Die Nacht und der darauffolgende Tag durchlebt Gustl in tiefen existenziellen Konflikten, die zwischen Selbstmitleid, Angst, Trotz und gelegentlichem Selbstbewusstsein schwanken. Der innere Monolog enthüllt dabei nicht nur seine oberflächliche, impulsive Persönlichkeit, sondern auch die hohlen, oft grotesken Ideale, denen er folgt. Am Ende erfährt Gustl, dass der Bäckermeister unerwartet verstorben ist. Für ihn bedeutet dies die Wiederherstellung seiner Ehre, und er wendet sich ohne jegliche Reflexion seinem Alltag zu.
Interpretation und Themen
Schnitzler entlarvt in Leutnant Gustl die fragile Ehre und die geistige Leere einer Gesellschaftsschicht, die ihre Identität ausschließlich über äußere Werte wie Stand und Ansehen definiert. Gustls gedankliche Sprunghaftigkeit, seine Egozentrik und seine Unfähigkeit zur Selbstreflexion machen ihn zu einem Symptom des gesellschaftlichen Klimas der damaligen Zeit. Schnitzler kritisiert nicht nur den Ehrenkodex des Militärs, sondern auch die Doppelmoral und Oberflächlichkeit der kaiserlichen Wiener Gesellschaft.

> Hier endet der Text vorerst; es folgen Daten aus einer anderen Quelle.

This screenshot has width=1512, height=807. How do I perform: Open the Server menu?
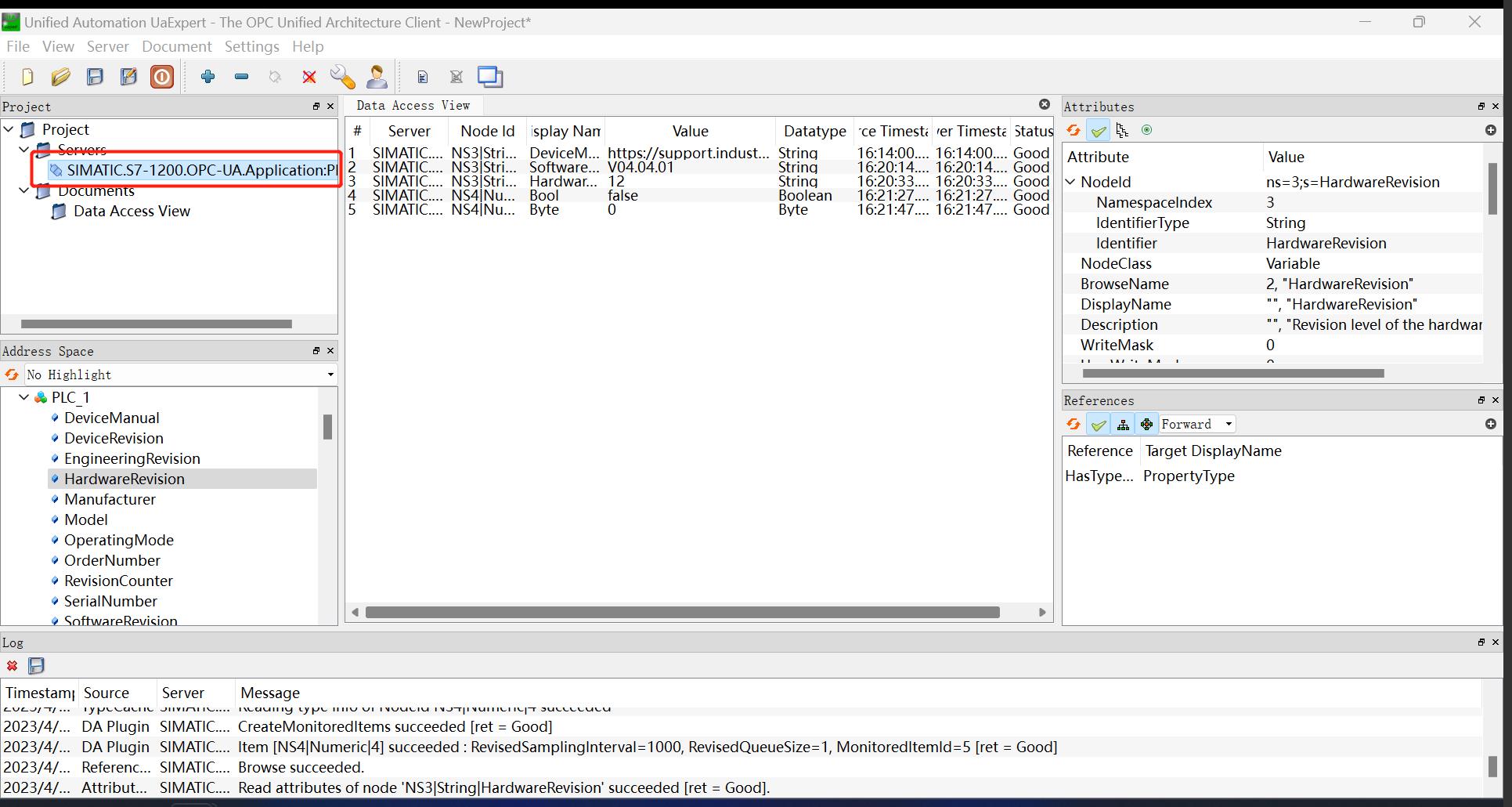click(107, 46)
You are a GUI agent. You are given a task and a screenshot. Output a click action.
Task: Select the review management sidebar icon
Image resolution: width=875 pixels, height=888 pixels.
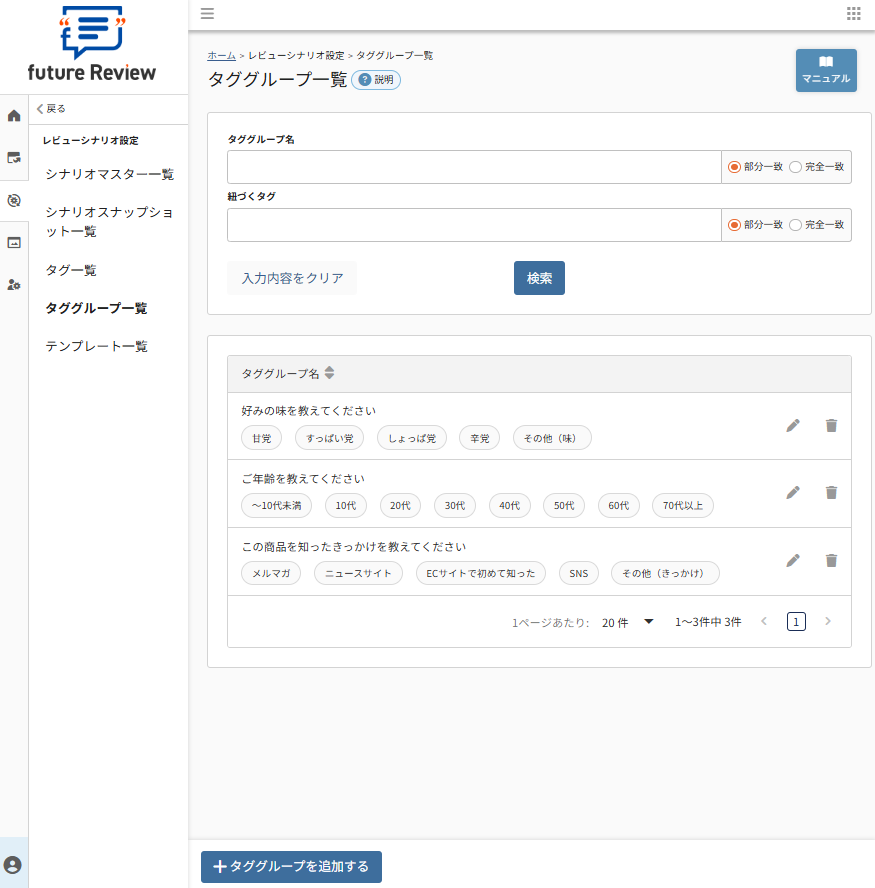coord(13,157)

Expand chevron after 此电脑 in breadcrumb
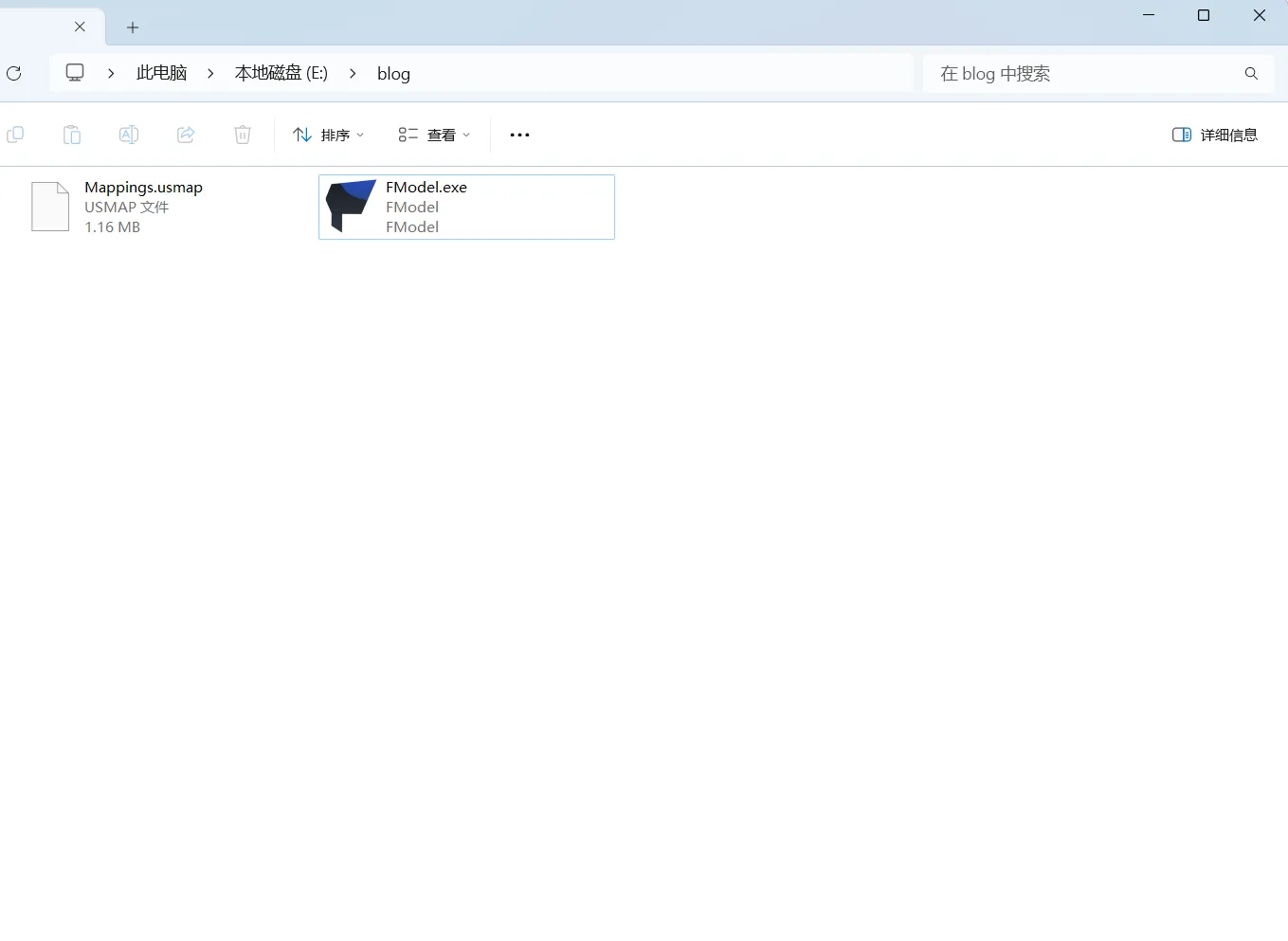click(x=210, y=73)
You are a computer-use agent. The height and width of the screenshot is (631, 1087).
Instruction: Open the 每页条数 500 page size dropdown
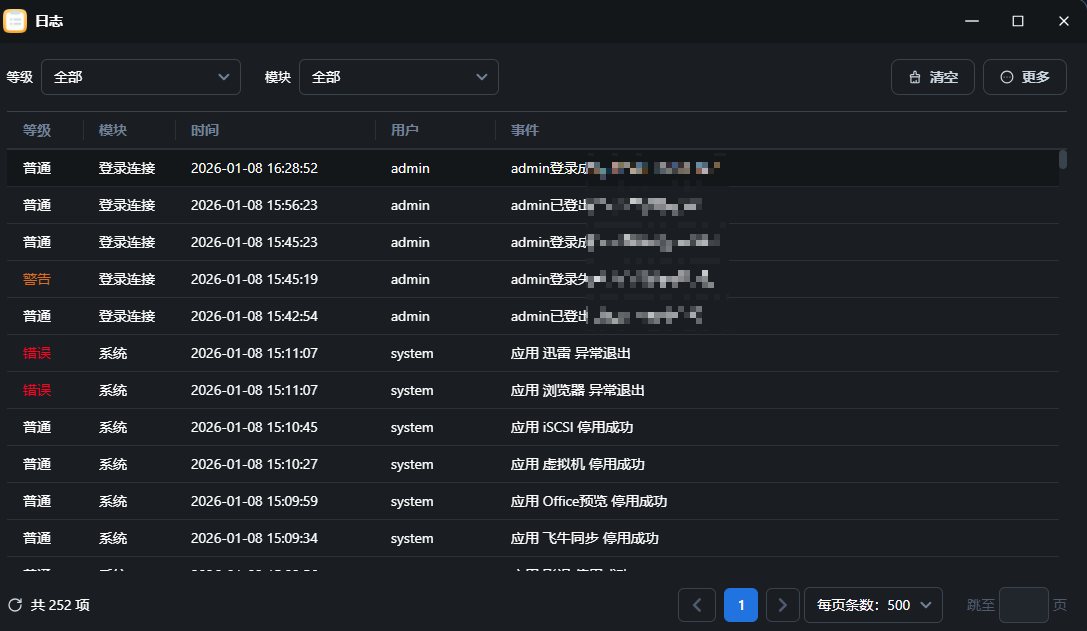[873, 605]
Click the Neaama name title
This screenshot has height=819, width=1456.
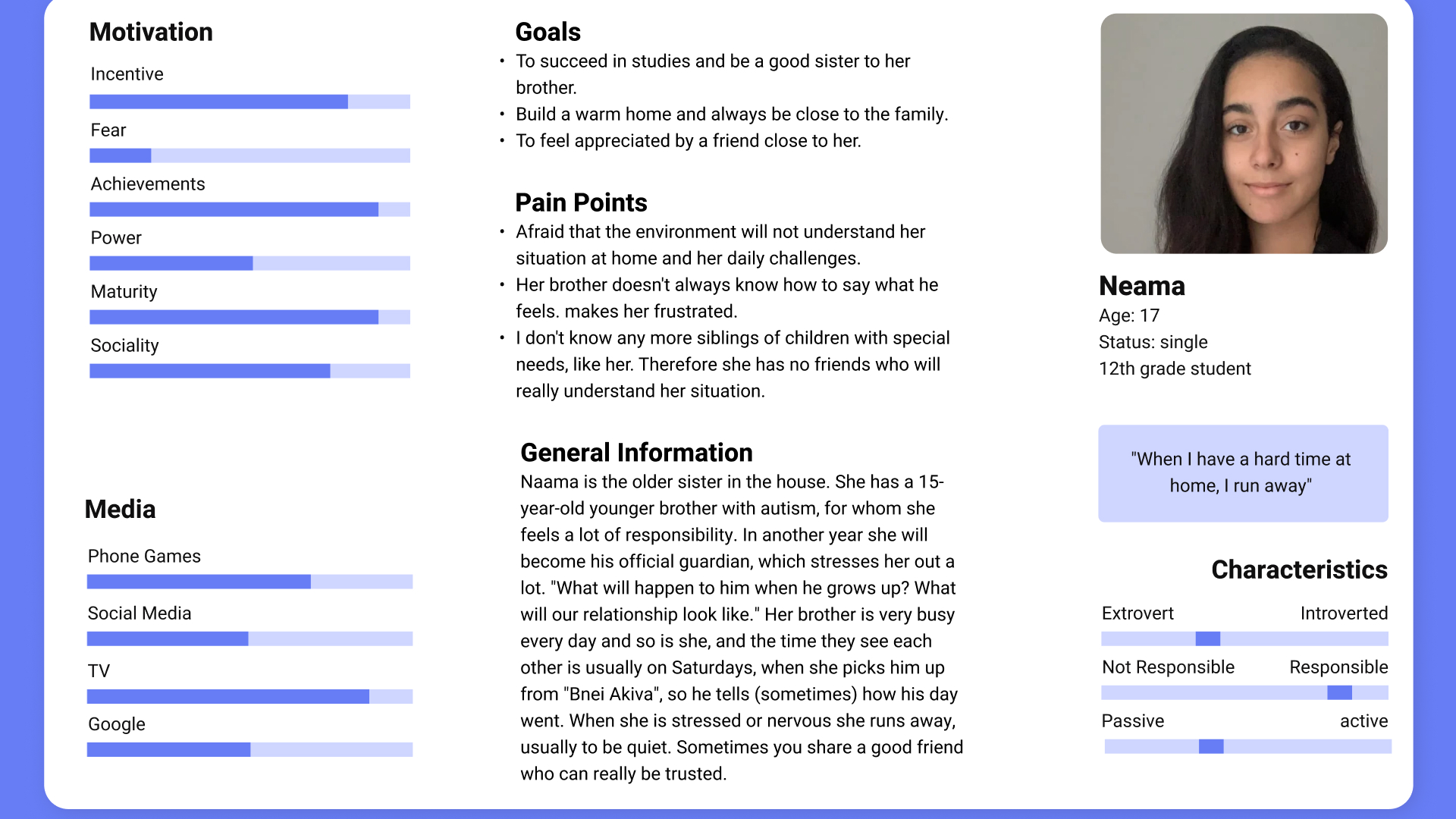tap(1142, 286)
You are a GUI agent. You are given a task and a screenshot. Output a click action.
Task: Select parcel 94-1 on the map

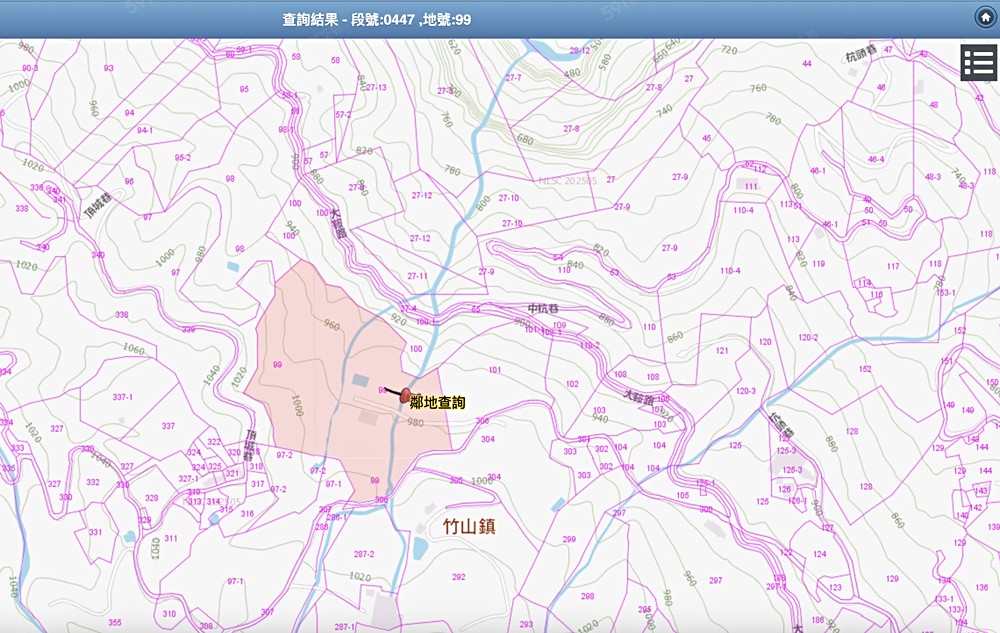[x=145, y=131]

Die Novelle spiegelt zudem Schnitzlers eigene Erfahrungen als Arzt wider, der sich intensiv mit der Psychoanalyse und den Theorien Sigmund Freuds auseinandersetzte. Die Darstellung der psychologischen Mechanismen im Bewusstsein und Unterbewusstsein des Protagonisten macht das Werk zu einer psychologischen Studie, die auch heute noch relevant ist.
Einordnung ins Gesamtwerk
Leutnant Gustl reiht sich in Schnitzlers Gesamtwerk als frühes Beispiel seiner kritischen Auseinandersetzung mit den sozialen und psychologischen Mechanismen der Wiener Gesellschaft ein. Werke wie die Traumnovelle (1926), die die dunklen Sehnsüchte und Abgründe der menschlichen Psyche beleuchtet, oder Casanovas Heimfahrt (1918), das den Alterungsprozess und die Melancholie eines ehemaligen Verführers thematisiert, greifen ähnliche Themen auf. Gemeinsam ist ihnen Schnitzlers Fähigkeit, komplexe Charaktere und deren innere Konflikte feinfühlig und präzise zu skizzieren.
Relevanz von Leutnant Gustl
Die Novelle bleibt ein bedeutendes Werk der literarischen Moderne und hat durch ihre innovative Erzähltechnik und tiefgehende Gesellschaftskritik nichts von ihrer Aktualität verloren. Sie fordert den Leser auf, über den Wert von Ehre, die Rolle des Individuums in sozialen Strukturen und die Illusionen einer gesellschaftlichen Fassade nachzudenken. Schnitzlers feinfühlige Analyse menschlicher Schwächen und seiner Zeit machen Leutnant Gustl zu einem zeitlosen Klassiker der Literatur.